A copy of the decree to be promulgated as law in every province was published to all the peoples, that they might be prepared for that day. The couriers set out in haste at the king's command; meanwhile, the decree was promulgated in the stronghold of Susa. The king and Haman then sat down to feast, but the city of Susa was thrown into confusion.


RESPONSORY          Est. 13:9; Ps. 44:26; Est. 13:17
O Lord, ruler of all creation,
the whole universe is subject to your authority,
and no one can oppose your will.
- Free us for the sake of your love.

Hear our prayer
and turn our sadness into joy. - Free us for the sake of your love.


SECOND READING

From a letter to Proba by Saint Augustine, bishop
(Ep. 130,9,18-10,20; CSEL 44,60-63)

Let us turn our mind to the task of prayer at appointed hours

Let us always desire the happy life from the Lord God and always pray for it. But for this very reason we turn our mind to the task of prayer at appointed hours, since that desire grows lukewarm, so to speak, from our involvement in other concerns and occupations. We remind ourselves through the words of prayer to focus our attention on the object of our desire; otherwise, the desire that began to grow lukewarm may grow chill altogether and may be totally extinguished unless it is repeatedly stirred into flame.

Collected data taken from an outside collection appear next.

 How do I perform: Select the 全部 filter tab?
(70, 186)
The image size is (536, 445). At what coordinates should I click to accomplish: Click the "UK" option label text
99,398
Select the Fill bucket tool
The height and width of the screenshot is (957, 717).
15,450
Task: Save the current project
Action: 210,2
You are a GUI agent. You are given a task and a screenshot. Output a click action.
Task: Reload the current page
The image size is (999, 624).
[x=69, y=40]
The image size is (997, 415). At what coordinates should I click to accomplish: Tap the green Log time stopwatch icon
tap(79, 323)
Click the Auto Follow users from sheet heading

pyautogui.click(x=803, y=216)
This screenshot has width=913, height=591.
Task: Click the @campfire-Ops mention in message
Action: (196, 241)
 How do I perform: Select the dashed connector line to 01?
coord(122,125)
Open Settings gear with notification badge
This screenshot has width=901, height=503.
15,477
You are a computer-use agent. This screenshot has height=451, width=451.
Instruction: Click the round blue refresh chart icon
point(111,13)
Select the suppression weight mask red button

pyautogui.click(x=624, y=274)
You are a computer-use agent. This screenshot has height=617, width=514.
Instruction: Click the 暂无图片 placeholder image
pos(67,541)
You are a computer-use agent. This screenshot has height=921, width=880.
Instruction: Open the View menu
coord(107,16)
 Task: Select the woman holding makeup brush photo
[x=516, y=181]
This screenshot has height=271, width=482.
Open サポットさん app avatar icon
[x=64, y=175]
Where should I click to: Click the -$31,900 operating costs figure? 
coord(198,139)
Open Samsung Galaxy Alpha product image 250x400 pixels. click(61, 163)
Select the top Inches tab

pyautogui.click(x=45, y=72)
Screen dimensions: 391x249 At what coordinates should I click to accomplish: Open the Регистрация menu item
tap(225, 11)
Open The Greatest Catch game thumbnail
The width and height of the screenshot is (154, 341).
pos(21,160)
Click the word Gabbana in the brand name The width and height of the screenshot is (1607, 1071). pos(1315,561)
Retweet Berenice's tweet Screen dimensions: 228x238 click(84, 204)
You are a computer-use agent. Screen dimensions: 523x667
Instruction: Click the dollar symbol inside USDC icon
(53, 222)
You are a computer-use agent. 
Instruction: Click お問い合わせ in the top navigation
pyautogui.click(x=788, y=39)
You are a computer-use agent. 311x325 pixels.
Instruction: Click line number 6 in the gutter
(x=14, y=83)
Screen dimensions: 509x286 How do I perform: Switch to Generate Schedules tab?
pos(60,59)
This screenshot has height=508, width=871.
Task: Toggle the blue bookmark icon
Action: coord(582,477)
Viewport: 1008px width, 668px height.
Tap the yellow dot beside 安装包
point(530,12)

Therefore, when the Apostle says: Let your petitions become known before God, this should not be taken in the sense that they are in fact becoming known to God who certainly knew them even before they were made, but that they are becoming known before men through boasting.

Since this is the case, it is not wrong or useless to pray even for a long time when there is the opportunity. I mean when it does not keep us from performing the other good and necessary actions we are obliged to do. But even in these actions, as I have said, we must always pray with that desire. To pray for a longer time is not the same as to pray by multiplying words, as some people suppose. Lengthy talk is one thing, a prayerful disposition which lasts a long time is another. For it is even written in reference to the Lord himself that he spent the night in prayer and that he prayed at great length. Was he not giving us an example by this? In time, he prays when it is appropriate; and in eternity, he hears our prayers with the Father.

The monks in Egypt are said to offer frequent prayers, but these are very short and hurled like swift javelins. Otherwise their watchful attention, a very necessary quality for anyone at prayer, could be dulled and could disappear through protracted delays. They also clearly demonstrate through this practice that a person must not quickly divert such attention if it lasts, just as one must not allow it to be blunted if it cannot last.

Excessive talking should be kept out of prayer but that does not mean that one should not spend much time in prayer so long as fervent attitude continues to accompany his prayer. To talk at length in prayer is to perform a necessary action with an excess of words. To spend much time in prayer is to knock with a persistent and holy fervor at the door of the one whom we beseech. This task is generally accomplished more through sighs than words, more through weeping than speech. He places our tears in his sight, and our sighs are not hidden from him, for he has established all things through his Word and does not seek human words.


RESPONSORY          Psalm 88:2-3; Isaiah 26:8
O Lord, God of my salvation,
all day I call to you for help;
I cry out to you all night.
- Let my prayer come before you.

Your name and your memory are my heart's desire.
- Let my prayer come before you.


COLLECT
Almighty ever-living God,
grant that we may always conform our will to yours
and serve your majesty in sincerity of heart.
Through our Lord Jesus Christ, your Son,
who lives and reigns with you in the unity of the Holy Spirit,
one God, for ever and ever.


Let us praise the Lord.
- And give him thanks.




The English translation of Psalm Responses, Alleluia Verses, Gospel Verses from Lectionary for Mass 1969, 1981, 1997, International Commission on English in the Liturgy Corporation (ICEL); the English translation of Antiphons, Invitatories, Responsories, Intercessions, Psalm 95, the Canticle of the Lamb, Psalm Prayers, Non-Biblical Readings from The Liturgy of the Hours 1973, 1974, 1975, ICEL; excerpts from the English translation of The Roman Missal 2010, ICEL. All rights reserved. Used with permission.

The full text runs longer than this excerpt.